* **Provided material**
※ ※ ※

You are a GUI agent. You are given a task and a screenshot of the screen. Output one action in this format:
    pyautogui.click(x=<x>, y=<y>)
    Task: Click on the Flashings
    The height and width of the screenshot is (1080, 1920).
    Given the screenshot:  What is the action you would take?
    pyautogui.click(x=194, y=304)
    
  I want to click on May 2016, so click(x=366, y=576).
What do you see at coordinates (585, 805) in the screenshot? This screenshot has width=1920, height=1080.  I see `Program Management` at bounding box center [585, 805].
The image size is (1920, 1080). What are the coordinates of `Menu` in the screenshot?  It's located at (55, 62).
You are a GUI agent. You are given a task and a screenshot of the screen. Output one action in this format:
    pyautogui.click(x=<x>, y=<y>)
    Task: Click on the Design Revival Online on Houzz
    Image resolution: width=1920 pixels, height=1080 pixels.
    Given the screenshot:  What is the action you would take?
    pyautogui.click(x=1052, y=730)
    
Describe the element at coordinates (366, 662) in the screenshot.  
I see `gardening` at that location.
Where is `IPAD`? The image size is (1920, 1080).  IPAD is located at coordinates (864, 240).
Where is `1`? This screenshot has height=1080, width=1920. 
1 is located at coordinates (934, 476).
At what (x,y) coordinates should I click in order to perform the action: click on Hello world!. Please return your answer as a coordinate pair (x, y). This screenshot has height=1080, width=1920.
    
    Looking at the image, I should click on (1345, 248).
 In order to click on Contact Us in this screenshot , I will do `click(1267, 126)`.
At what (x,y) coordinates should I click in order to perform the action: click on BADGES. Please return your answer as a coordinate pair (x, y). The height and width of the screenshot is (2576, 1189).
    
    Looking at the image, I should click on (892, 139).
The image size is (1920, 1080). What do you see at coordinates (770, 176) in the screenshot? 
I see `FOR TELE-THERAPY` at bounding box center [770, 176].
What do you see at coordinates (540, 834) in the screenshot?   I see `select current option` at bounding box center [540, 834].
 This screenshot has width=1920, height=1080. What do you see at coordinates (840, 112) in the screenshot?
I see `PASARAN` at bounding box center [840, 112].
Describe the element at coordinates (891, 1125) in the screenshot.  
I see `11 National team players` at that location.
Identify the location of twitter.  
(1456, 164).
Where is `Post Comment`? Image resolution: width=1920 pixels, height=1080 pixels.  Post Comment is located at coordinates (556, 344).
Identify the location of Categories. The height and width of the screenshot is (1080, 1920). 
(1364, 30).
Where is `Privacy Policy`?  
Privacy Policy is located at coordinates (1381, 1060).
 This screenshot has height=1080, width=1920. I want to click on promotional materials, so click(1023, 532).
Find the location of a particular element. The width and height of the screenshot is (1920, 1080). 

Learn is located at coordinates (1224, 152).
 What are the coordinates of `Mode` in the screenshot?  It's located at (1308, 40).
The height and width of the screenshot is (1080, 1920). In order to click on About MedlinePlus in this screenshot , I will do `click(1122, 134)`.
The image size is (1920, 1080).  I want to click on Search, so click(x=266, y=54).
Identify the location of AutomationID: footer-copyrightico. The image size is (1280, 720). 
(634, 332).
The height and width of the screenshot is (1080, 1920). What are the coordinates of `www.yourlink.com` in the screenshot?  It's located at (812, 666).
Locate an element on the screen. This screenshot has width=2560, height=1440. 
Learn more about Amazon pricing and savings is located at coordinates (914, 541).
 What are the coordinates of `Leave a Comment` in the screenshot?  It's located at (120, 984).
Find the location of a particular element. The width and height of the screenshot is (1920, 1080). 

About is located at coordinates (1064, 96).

※ ※ ※

* **What you will do**
Reproduce all of the items above verbatim, from the first to the last.

* **Solution to this task**
You are a GUI agent. You are given a task and a screenshot of the screen. Output one action in this format:
    pyautogui.click(x=<x>, y=<y>)
    Task: Click on the Flashings
    The height and width of the screenshot is (1080, 1920).
    Given the screenshot:  What is the action you would take?
    pyautogui.click(x=194, y=304)
    
  I want to click on May 2016, so click(x=366, y=576).
What do you see at coordinates (585, 805) in the screenshot? This screenshot has width=1920, height=1080.  I see `Program Management` at bounding box center [585, 805].
The image size is (1920, 1080). What are the coordinates of `Menu` in the screenshot?  It's located at (55, 62).
You are a GUI agent. You are given a task and a screenshot of the screen. Output one action in this format:
    pyautogui.click(x=<x>, y=<y>)
    Task: Click on the Design Revival Online on Houzz
    Image resolution: width=1920 pixels, height=1080 pixels.
    Given the screenshot:  What is the action you would take?
    pyautogui.click(x=1052, y=730)
    
Describe the element at coordinates (366, 662) in the screenshot.  
I see `gardening` at that location.
Where is `IPAD`? The image size is (1920, 1080).  IPAD is located at coordinates (864, 240).
Where is `1`? This screenshot has height=1080, width=1920. 
1 is located at coordinates (934, 476).
At what (x,y) coordinates should I click in order to perform the action: click on Hello world!. Please return your answer as a coordinate pair (x, y). This screenshot has height=1080, width=1920.
    
    Looking at the image, I should click on (1345, 248).
 In order to click on Contact Us in this screenshot , I will do `click(1267, 126)`.
At what (x,y) coordinates should I click in order to perform the action: click on BADGES. Please return your answer as a coordinate pair (x, y). The height and width of the screenshot is (2576, 1189).
    
    Looking at the image, I should click on (892, 139).
The image size is (1920, 1080). What do you see at coordinates (770, 176) in the screenshot? 
I see `FOR TELE-THERAPY` at bounding box center [770, 176].
What do you see at coordinates (540, 834) in the screenshot?   I see `select current option` at bounding box center [540, 834].
 This screenshot has width=1920, height=1080. What do you see at coordinates (840, 112) in the screenshot?
I see `PASARAN` at bounding box center [840, 112].
Describe the element at coordinates (891, 1125) in the screenshot.  
I see `11 National team players` at that location.
Identify the location of twitter.  
(1456, 164).
Where is `Post Comment`? Image resolution: width=1920 pixels, height=1080 pixels.  Post Comment is located at coordinates (556, 344).
Identify the location of Categories. The height and width of the screenshot is (1080, 1920). 
(1364, 30).
Where is `Privacy Policy`?  
Privacy Policy is located at coordinates (1381, 1060).
 This screenshot has height=1080, width=1920. I want to click on promotional materials, so click(1023, 532).
Find the location of a particular element. The width and height of the screenshot is (1920, 1080). 

Learn is located at coordinates (1224, 152).
 What are the coordinates of `Mode` in the screenshot?  It's located at (1308, 40).
The height and width of the screenshot is (1080, 1920). In order to click on About MedlinePlus in this screenshot , I will do `click(1122, 134)`.
The image size is (1920, 1080).  I want to click on Search, so click(x=266, y=54).
Identify the location of AutomationID: footer-copyrightico. The image size is (1280, 720). 
(634, 332).
The height and width of the screenshot is (1080, 1920). What are the coordinates of `www.yourlink.com` in the screenshot?  It's located at (812, 666).
Locate an element on the screen. This screenshot has width=2560, height=1440. 
Learn more about Amazon pricing and savings is located at coordinates (914, 541).
 What are the coordinates of `Leave a Comment` in the screenshot?  It's located at (120, 984).
Find the location of a particular element. The width and height of the screenshot is (1920, 1080). 

About is located at coordinates (1064, 96).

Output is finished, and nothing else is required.